- [YOUR TASKS]
#1 Could you reprint the potential flow text from "across a cut" up to and including "as a result.", swapping each "circulation" for "line integral"?
#2 Does each statement agree with the potential flow text? For each one, answer yes or no and quote the deciding words. (a) The mass flow density Dmdt has kilograms per second as its unit. (b) The circulation of V over closed curves that do not circle the object equals deltaPhi. (c) In stationary potential flows, the momentum equation is coupled.

Potential flows are defined by
V = grad phi => curl V = 0
where the multivalued scalar potential "phi"
presents a discontinuity of magnitude "deltaPhi"
across a cut "Sur_Cut".
In consequence, the velocity field "V" is curl-free
over the wole domain of analysis "Vol_rho"
but its circulation over any closed curve circling around the object,
a quantity often noted "Gamma" in the literature,
gives "deltaPhi" as a result.
The circulation of "V" over closed curves
not circling around the object is zero.
In the getDP model, the discontinuity "deltaPhi" [m^2/s]
is defined as a global quantity in the Functional space of "phi".
The associated (dual) global quantity is the mass flow density,
noted "Dmdt", which has [kg/s] as a unit.
Governing equations are
div ( rho[] grad phi ) = 0 in Vol_rho
rho[] grad phi . n = rho[] Vn = 0 on Sur_Neu
whereas the uniform velocity field "V_infinity" is imposed
by means of Dirichlet boundary conditions
on the upstream and downstream surfaces "GammaUp" and "GammaDown".
Momentum equation is decoupled in case of stationary potential flows.

- [EXTRACTED RECORDS]
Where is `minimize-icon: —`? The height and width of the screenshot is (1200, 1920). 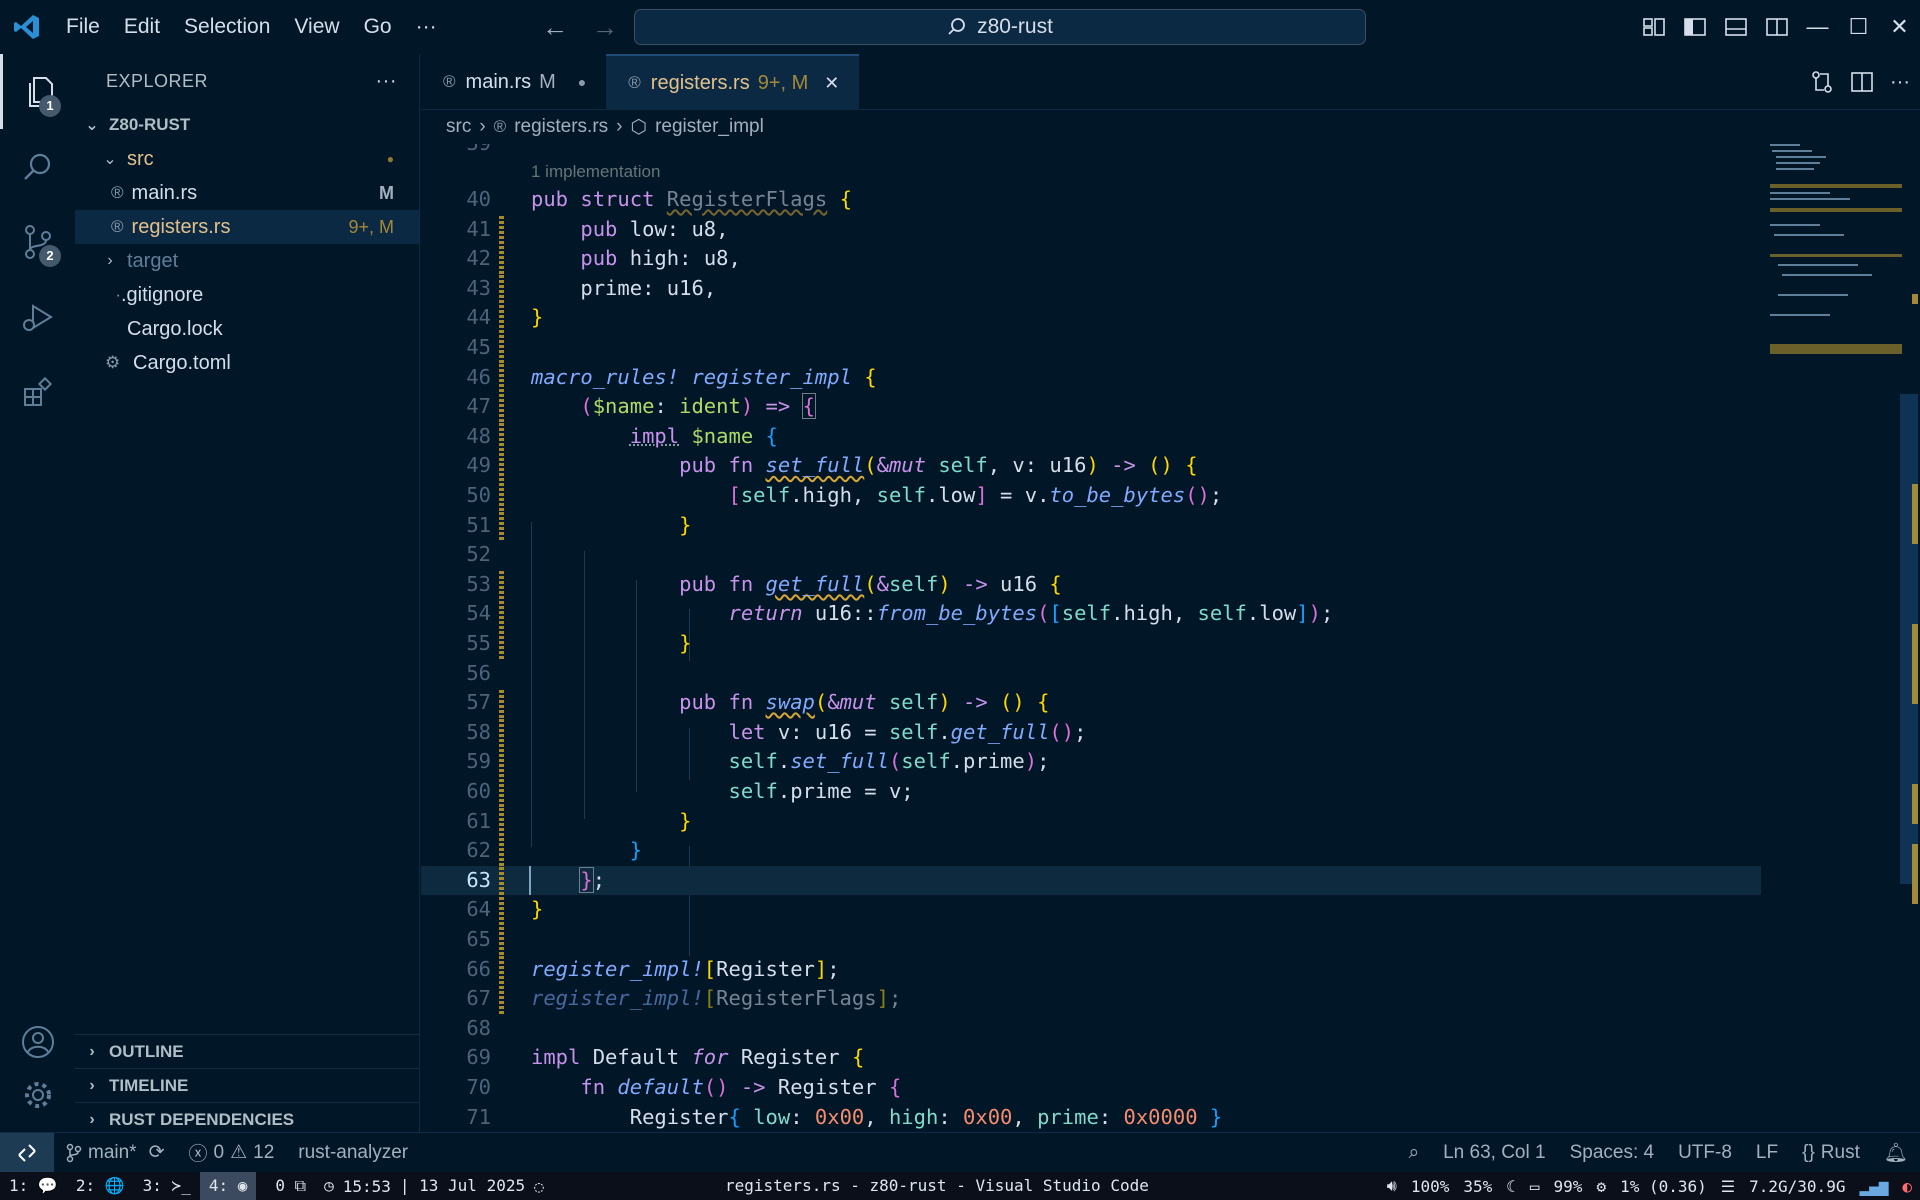 minimize-icon: — is located at coordinates (1818, 27).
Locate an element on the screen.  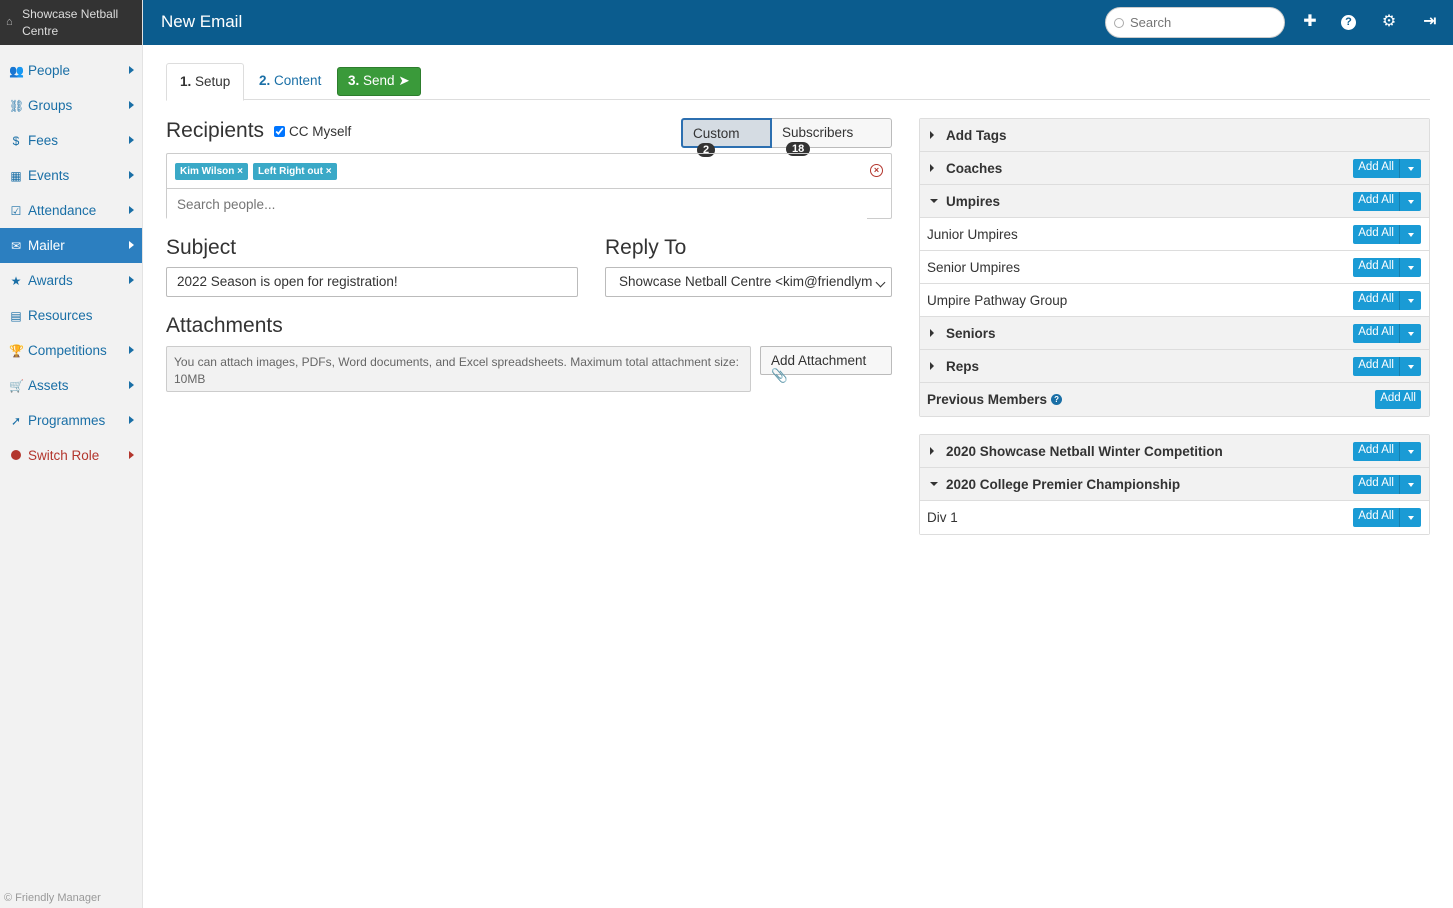
logout-icon: ⇥ is located at coordinates (1430, 22).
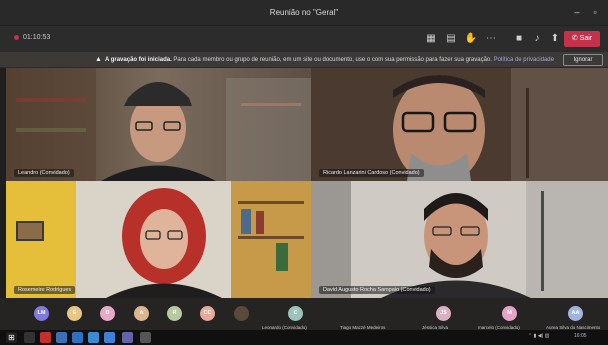 This screenshot has height=345, width=608. Describe the element at coordinates (580, 336) in the screenshot. I see `clock: 16:05` at that location.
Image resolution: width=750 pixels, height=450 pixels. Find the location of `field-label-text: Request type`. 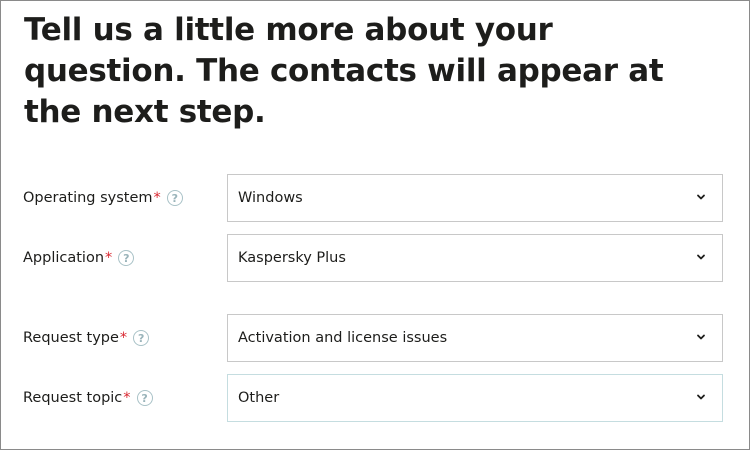

field-label-text: Request type is located at coordinates (71, 338).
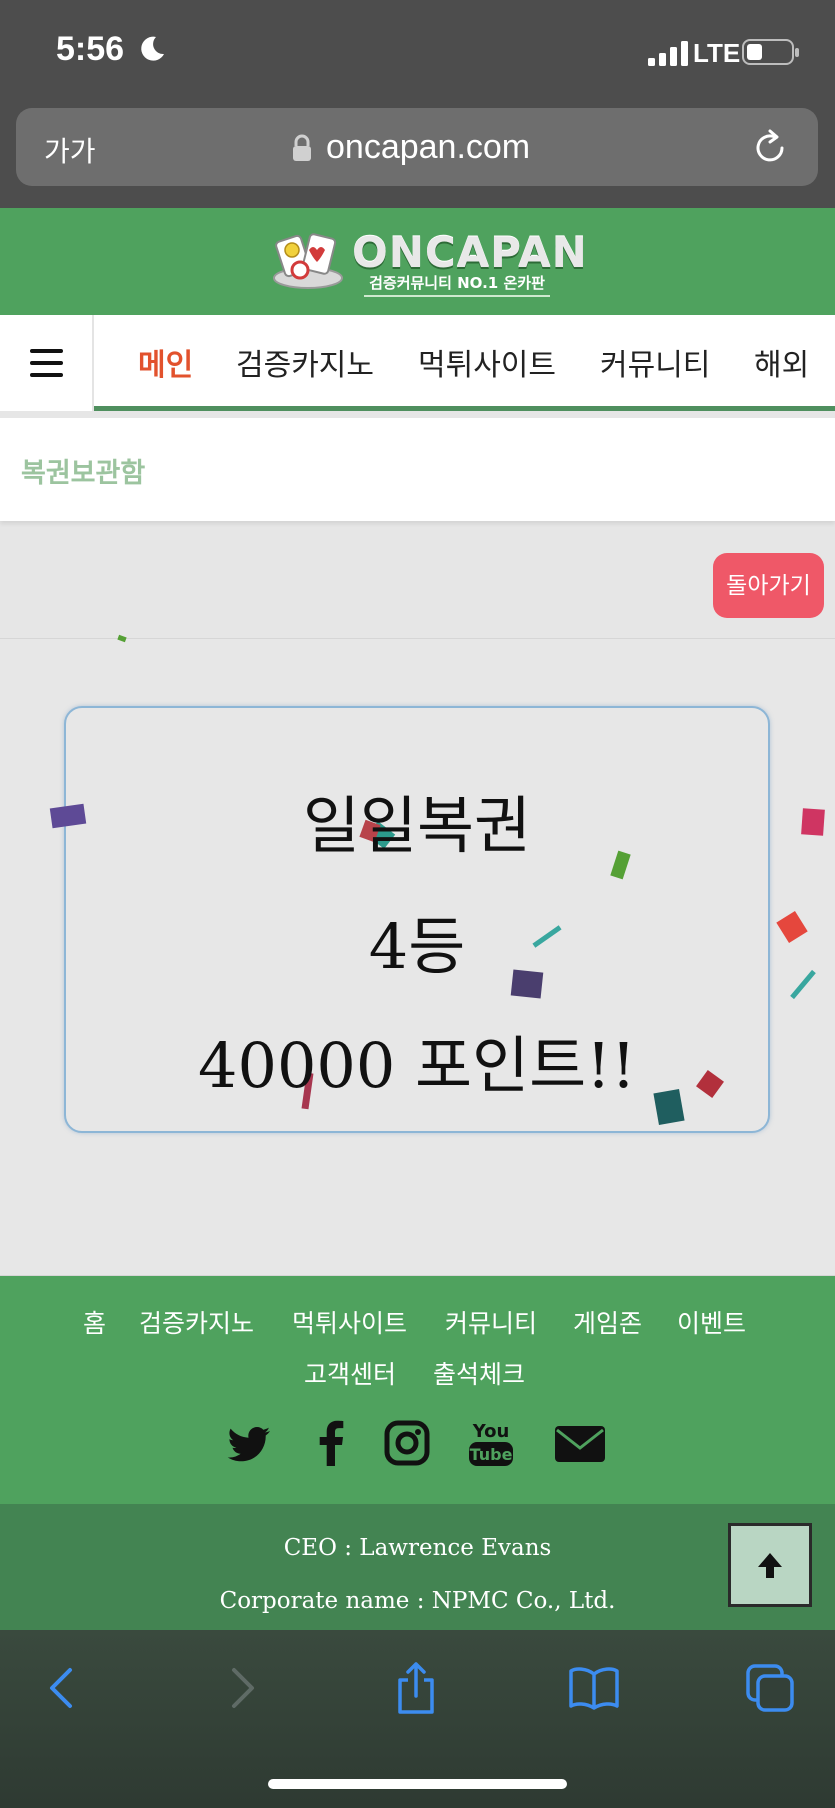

- [ANSWERS BY ITEM]
#1
across a cut "Sur_Cut".
In consequence, the velocity field "V" is curl-free
over the wole domain of analysis "Vol_rho"
but its line integral over any closed curve circling around the object,
a quantity often noted "Gamma" in the literature,
gives "deltaPhi" as a result.

#2
(a) Yes: "which has [kg/s] as a unit"
(b) No: "not circling around the object is zero"
(c) No: "Momentum equation is decoupled in case of stationary potential flows."